▸ **Work required**
Locate the string "navigation" throughout the material and copy every line in which it occurs.

▸ **Given information**
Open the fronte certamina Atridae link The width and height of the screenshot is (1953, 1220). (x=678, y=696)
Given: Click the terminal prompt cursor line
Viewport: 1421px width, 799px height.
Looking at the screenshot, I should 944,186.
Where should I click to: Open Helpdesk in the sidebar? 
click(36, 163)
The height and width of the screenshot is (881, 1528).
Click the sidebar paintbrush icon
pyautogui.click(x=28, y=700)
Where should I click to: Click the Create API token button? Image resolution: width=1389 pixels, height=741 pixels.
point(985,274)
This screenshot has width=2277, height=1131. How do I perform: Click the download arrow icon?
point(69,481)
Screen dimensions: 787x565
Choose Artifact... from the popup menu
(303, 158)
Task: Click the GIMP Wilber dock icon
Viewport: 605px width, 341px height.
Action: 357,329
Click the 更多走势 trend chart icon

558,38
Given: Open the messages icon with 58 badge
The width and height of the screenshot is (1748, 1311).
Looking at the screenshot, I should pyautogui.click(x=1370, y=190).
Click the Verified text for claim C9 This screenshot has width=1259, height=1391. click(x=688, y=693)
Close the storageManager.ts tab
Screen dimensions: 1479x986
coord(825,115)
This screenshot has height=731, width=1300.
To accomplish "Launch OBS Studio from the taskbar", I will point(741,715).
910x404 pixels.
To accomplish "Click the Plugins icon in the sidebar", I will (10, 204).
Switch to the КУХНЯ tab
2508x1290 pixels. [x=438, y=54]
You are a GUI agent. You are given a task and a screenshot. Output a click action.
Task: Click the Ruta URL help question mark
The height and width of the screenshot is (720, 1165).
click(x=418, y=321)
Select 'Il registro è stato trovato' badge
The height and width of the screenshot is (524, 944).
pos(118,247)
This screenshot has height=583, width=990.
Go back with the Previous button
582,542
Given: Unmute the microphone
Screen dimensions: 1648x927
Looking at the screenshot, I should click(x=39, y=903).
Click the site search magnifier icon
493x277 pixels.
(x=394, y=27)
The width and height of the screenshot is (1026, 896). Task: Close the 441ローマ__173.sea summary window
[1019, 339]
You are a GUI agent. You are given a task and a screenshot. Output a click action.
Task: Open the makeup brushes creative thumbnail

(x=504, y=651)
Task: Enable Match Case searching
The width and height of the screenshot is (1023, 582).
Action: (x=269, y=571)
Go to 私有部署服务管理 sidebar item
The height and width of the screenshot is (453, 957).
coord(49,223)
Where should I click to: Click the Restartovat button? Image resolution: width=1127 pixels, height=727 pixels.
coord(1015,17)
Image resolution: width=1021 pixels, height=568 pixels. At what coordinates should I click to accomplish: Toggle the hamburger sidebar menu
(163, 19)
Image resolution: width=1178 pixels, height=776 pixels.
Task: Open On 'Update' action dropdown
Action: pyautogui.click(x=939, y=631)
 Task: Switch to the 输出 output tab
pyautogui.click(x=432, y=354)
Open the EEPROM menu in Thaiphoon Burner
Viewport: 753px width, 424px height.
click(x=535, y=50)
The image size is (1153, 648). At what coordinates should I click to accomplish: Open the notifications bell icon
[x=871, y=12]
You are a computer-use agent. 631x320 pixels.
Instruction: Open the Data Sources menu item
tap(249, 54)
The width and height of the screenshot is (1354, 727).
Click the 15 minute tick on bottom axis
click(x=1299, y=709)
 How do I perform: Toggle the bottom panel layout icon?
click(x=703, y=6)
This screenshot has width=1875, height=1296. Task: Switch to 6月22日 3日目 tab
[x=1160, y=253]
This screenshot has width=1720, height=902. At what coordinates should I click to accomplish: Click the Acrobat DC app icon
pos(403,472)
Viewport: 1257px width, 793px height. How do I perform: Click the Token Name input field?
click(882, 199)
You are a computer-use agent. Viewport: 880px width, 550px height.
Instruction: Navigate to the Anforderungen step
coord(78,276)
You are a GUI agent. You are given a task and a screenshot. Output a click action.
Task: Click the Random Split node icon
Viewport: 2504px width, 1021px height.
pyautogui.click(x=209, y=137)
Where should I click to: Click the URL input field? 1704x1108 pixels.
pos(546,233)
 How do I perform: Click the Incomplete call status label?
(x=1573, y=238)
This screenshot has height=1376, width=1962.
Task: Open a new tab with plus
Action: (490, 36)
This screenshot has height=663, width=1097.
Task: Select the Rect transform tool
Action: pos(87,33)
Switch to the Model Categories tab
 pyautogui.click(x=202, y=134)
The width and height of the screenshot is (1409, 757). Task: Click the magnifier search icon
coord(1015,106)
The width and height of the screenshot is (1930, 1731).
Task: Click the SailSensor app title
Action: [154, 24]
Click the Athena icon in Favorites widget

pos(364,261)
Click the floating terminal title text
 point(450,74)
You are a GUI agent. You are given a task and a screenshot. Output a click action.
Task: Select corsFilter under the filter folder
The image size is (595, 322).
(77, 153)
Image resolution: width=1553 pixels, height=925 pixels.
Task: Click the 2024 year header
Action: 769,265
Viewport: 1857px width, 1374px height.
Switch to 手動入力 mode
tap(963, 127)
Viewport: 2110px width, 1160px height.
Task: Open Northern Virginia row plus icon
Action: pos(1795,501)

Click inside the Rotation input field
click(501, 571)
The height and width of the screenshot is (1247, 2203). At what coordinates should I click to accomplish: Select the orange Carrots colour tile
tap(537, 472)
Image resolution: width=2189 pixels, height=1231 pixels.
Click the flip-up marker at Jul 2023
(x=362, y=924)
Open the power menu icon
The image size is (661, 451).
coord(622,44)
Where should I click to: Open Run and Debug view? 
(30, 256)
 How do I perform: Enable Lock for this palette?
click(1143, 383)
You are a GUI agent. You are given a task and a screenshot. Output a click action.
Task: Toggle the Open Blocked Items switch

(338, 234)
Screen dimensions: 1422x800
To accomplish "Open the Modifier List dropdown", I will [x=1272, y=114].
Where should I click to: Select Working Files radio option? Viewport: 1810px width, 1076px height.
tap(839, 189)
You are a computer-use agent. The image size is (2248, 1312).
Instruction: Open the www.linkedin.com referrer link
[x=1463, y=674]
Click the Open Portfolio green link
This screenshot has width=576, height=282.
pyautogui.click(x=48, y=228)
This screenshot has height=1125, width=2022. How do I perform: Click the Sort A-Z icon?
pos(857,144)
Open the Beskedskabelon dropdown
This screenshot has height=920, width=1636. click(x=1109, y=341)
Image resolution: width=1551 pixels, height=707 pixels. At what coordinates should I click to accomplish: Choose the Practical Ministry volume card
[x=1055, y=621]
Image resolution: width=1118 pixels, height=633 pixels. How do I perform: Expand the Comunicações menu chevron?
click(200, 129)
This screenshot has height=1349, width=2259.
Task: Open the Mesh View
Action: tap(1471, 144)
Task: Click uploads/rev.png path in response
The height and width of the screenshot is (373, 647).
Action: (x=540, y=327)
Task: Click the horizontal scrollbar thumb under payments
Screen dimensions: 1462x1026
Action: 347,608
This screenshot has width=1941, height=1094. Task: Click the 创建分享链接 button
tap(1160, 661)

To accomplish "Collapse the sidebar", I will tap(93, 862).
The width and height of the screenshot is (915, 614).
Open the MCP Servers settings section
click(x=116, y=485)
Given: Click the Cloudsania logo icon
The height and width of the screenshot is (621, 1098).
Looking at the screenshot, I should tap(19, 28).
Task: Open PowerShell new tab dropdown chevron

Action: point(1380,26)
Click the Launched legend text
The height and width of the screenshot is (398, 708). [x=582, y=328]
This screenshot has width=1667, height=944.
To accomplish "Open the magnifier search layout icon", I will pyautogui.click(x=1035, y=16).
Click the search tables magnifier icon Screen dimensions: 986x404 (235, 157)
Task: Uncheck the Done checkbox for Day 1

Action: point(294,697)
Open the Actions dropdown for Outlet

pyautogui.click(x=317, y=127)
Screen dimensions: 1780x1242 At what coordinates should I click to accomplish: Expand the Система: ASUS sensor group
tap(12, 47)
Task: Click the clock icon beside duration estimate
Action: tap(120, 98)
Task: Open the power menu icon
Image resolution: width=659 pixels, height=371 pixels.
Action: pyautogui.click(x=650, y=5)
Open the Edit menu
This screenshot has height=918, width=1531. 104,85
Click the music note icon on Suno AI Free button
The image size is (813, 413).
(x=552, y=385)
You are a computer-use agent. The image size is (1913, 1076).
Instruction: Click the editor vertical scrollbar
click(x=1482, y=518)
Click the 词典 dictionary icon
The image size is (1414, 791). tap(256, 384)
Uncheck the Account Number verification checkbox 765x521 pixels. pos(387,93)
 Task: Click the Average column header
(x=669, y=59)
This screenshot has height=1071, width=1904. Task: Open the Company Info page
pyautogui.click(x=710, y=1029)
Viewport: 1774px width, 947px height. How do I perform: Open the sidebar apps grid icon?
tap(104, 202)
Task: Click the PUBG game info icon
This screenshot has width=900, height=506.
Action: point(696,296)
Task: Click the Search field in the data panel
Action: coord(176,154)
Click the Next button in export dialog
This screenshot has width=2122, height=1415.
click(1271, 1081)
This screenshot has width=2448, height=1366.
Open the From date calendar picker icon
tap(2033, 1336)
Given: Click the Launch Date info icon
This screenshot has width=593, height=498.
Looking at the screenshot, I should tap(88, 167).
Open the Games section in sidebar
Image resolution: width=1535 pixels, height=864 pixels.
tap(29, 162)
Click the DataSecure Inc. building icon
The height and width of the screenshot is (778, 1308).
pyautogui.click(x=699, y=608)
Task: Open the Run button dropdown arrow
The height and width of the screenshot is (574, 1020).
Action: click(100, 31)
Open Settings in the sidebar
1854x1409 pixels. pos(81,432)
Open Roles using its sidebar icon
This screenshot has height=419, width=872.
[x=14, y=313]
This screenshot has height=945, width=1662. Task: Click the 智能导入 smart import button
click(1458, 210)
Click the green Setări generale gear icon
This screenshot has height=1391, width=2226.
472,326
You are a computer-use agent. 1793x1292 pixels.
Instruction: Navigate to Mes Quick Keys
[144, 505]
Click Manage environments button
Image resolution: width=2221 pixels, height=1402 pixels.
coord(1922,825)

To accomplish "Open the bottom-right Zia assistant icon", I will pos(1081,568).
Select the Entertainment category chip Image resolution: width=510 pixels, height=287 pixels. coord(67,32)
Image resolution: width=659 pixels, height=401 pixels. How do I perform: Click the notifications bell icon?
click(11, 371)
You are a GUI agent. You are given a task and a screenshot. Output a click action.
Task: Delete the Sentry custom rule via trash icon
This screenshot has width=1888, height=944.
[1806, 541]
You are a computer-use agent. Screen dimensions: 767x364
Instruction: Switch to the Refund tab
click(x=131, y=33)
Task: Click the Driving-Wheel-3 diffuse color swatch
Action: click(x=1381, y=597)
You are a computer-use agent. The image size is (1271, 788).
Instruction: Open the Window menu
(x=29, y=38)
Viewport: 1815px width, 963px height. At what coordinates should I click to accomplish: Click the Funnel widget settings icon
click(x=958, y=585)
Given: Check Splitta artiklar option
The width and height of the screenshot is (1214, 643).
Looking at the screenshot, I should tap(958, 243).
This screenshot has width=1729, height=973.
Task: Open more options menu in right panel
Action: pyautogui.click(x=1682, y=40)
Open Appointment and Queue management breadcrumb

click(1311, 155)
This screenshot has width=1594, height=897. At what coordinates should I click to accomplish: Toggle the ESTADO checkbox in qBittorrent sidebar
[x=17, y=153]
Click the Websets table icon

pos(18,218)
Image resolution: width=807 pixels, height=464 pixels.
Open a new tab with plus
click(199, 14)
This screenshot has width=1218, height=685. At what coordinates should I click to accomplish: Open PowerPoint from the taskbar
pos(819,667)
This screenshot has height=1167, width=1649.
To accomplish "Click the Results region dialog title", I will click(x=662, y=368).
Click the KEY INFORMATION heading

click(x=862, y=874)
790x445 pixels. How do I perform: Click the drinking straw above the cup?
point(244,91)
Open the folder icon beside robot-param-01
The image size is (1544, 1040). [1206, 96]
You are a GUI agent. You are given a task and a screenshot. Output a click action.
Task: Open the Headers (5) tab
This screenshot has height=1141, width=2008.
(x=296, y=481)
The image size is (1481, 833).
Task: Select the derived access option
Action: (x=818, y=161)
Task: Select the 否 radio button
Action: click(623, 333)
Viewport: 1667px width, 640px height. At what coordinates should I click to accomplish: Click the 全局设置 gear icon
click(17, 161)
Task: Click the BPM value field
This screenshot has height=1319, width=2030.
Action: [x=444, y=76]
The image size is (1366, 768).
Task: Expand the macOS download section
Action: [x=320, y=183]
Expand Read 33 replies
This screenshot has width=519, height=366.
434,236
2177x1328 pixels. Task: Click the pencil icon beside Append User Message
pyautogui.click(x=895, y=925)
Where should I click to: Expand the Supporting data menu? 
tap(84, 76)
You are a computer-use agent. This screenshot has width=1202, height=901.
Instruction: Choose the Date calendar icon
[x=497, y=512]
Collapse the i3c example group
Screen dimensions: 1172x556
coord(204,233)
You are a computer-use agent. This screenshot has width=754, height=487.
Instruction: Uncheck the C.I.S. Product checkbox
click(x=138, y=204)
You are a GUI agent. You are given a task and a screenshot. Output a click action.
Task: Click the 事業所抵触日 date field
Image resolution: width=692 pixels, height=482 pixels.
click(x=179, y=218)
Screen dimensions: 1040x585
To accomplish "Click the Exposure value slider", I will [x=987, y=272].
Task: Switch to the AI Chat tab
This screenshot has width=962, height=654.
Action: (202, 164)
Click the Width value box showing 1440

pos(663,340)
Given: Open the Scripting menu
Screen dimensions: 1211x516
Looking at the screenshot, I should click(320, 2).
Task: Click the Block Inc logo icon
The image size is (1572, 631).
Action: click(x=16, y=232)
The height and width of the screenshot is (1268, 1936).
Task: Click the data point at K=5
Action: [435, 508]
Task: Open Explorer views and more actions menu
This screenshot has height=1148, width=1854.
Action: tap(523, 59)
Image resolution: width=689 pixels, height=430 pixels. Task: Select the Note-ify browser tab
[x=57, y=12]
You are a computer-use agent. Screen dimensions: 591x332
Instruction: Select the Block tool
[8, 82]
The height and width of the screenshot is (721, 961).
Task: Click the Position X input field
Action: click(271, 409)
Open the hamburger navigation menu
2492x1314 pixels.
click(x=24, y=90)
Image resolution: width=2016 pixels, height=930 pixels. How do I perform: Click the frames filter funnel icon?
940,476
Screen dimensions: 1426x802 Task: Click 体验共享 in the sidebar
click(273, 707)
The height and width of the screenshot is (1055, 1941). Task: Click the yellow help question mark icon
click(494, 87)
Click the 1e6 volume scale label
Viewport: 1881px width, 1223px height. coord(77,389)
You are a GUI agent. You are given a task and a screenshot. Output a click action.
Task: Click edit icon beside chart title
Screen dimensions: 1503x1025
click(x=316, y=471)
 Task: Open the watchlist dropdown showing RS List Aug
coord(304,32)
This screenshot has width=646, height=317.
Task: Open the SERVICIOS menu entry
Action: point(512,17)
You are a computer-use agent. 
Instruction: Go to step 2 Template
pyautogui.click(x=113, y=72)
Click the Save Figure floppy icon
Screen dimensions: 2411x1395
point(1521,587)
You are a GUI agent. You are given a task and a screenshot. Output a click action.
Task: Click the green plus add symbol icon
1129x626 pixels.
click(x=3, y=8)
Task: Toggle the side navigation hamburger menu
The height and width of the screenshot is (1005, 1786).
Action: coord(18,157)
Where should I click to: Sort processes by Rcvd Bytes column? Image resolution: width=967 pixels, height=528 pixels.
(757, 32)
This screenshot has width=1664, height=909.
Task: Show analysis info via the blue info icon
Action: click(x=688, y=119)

▸ **Answer to this task**
Open the hamburger navigation menu
Task: Toggle the side navigation hamburger menu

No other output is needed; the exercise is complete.